Okula sınavla yüzde 1’lik dilime giren öğrenciler, günde; 8 saat ders uygulaması, sabah akşam toplam 3 saat zorunlu etüt konularak günün yarısı zorunlu eğitime programlanmıştır. Sınıf geçmelerde ise meslek derslerinden yazılı, sözlü ve uygulamalı testlerden başarılı olanlar mezun edilmiştir.
Sonrasında; okulun tahsil derecesinin tespiti için Milli Eğitim Bakanlığı ile çalışmalar başlatılmış olup meslek derslerinin yanında yabancı dil ve diğer lise kültür dersleri de müfredata alınmıştır. Böylece okullarda eğitim kalitesi yükselmiştir. Okula taleplerin artması nedeniyle Tarım Bakanlığı 22 Ekim 1949 tarih ve 13287/59512 sayılı Genelgesi ile okulun öğrenci sayısı 1949 yılından itibaren 100 kişiye çıkarılmıştır.

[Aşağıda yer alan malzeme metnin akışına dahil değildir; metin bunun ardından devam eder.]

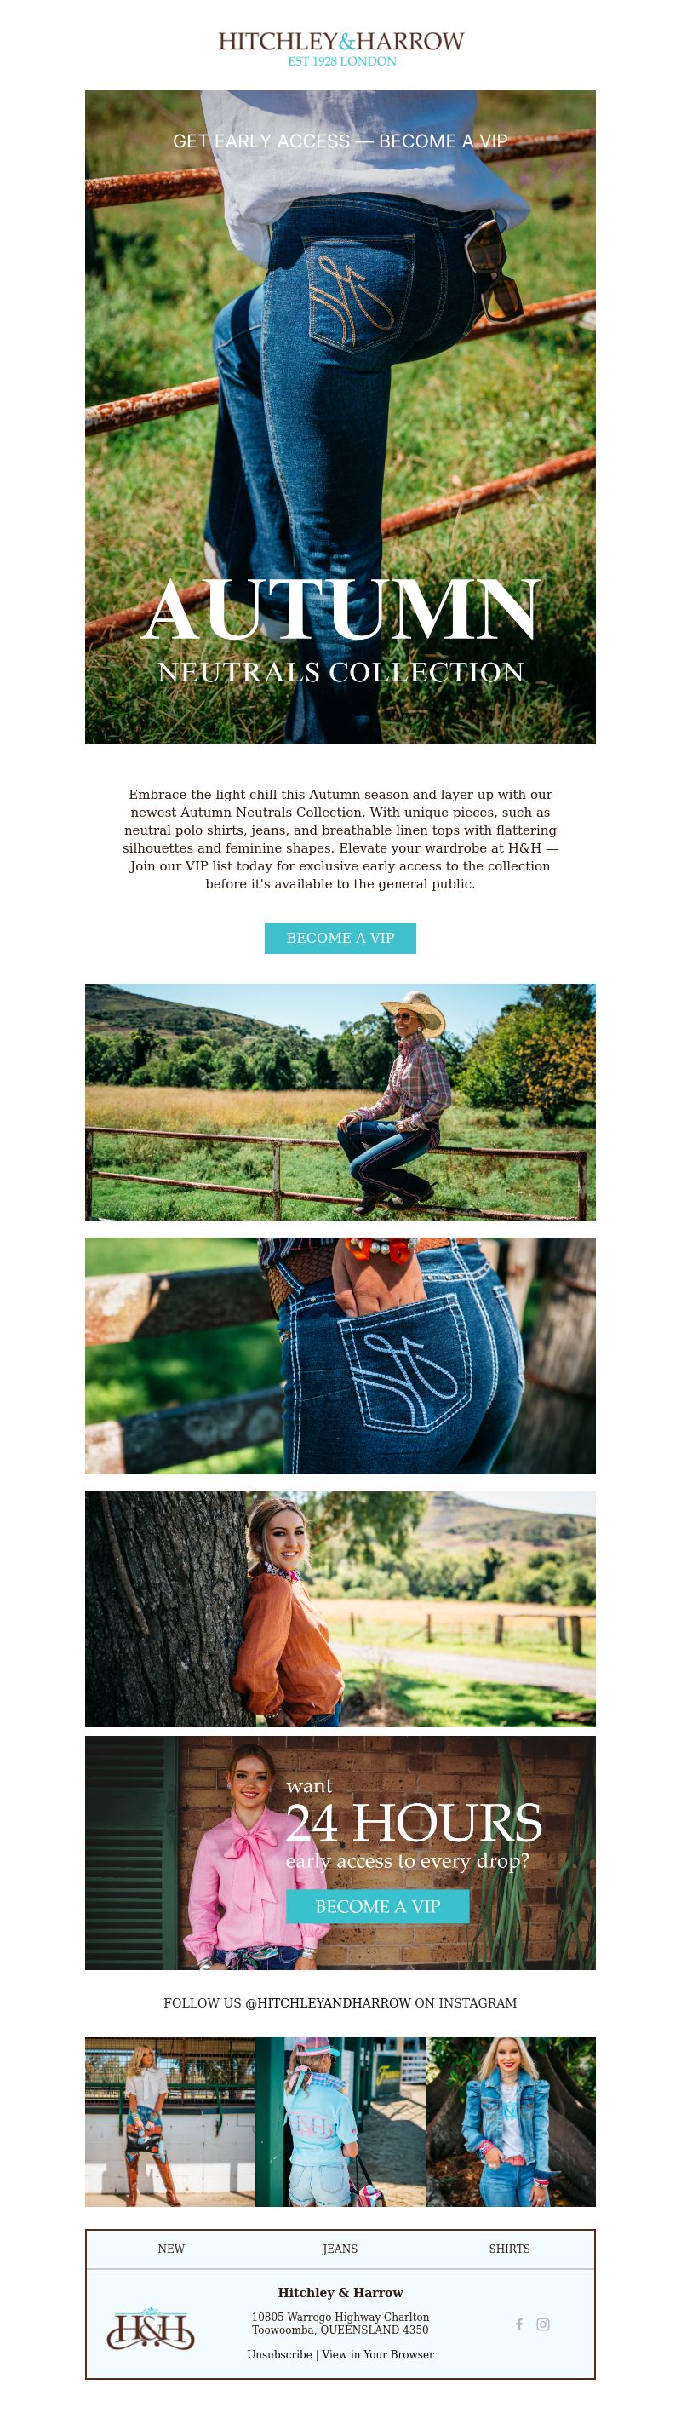Screen dimensions: 681x2413
Task: Click the teal BECOME A VIP button below the paragraph
Action: tap(340, 938)
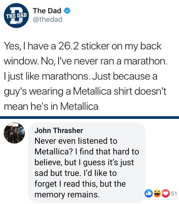179x204 pixels.
Task: Open John Thrasher's profile picture
Action: click(x=14, y=133)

1966-1967 döneminde okulun eğitim süresi 3 yıla çıkarılmıştır. Ülkemizde Sığır Vebası Hastalığının yeniden görülmesi nedeniyle 1969 yılında Samsun’da, 1970 yılında Konya’da iki okul daha açılmıştır. Bu okullardan mezun olanlar da sığır vebası hastalığı mücadelesi ve aşılamasında Tarım Bakanlığının isimsiz neferleri olmuşlardır.

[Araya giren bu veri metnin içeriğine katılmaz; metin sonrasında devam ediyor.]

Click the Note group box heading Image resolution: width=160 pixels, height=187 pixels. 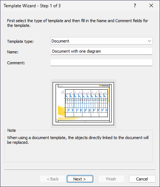pos(12,130)
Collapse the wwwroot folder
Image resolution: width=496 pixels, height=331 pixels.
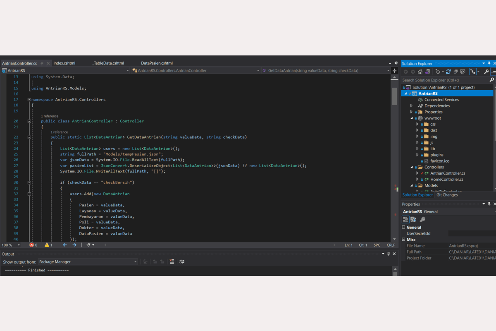[412, 118]
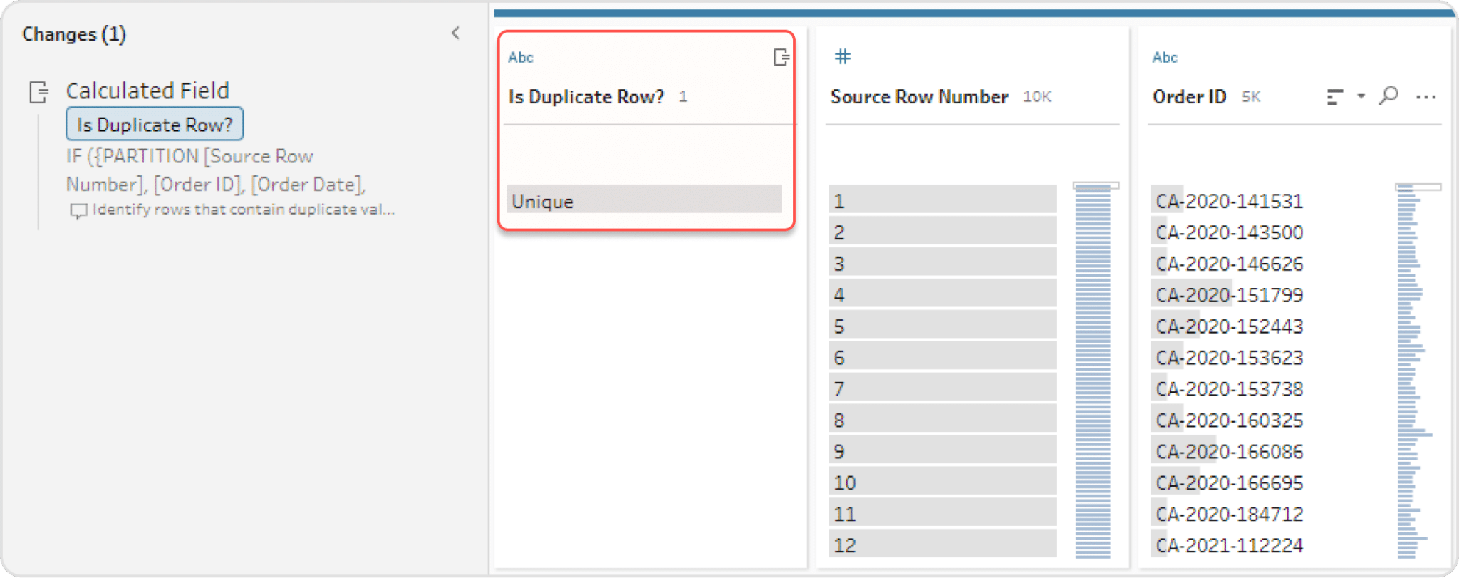Click the Calculated Field icon in the Changes panel

tap(37, 93)
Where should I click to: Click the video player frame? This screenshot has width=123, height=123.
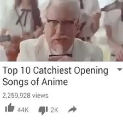(x=62, y=30)
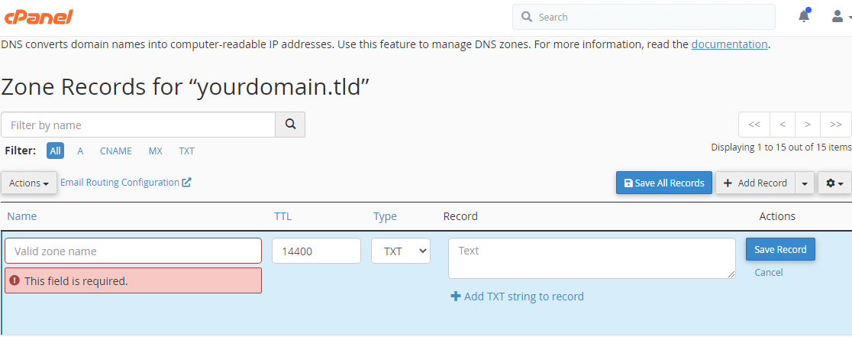Go to the next page of records

tap(807, 125)
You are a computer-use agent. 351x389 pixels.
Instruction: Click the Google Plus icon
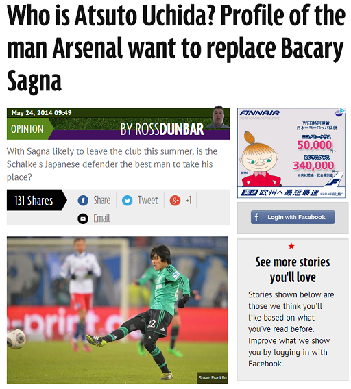[175, 201]
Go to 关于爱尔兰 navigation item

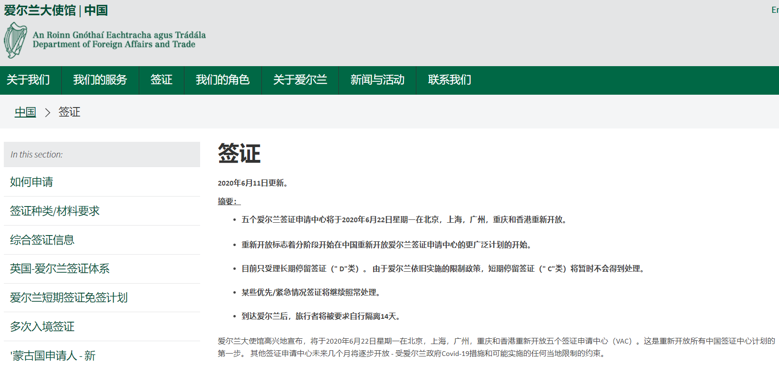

Ancak; o günkü mevzuata “hayvan sağlığı memurları yalnız başına sığır vebası aşısı yapamaz” ibaresi geçiyordu. Bu yasal engelden dolayı Sığır Vebası aşılaması, Tarım Bakanlığının yazılı emirleri ve veteriner hekim bürokratların baskısı ile meslektaşlarımıza zorla yaptırılmıştır.
Daha sonra Malatya’da ve Isparta-Şarki karaağaç’ta iki okul daha açıldı. Malatya’da 1973 yılında açılan okul bir dönem mezun verdikten sonra 1976 yılında kapatıldı. Okulun öğrencileri İstanbul Selimiye ve Samsun’daki okullara nakledildi.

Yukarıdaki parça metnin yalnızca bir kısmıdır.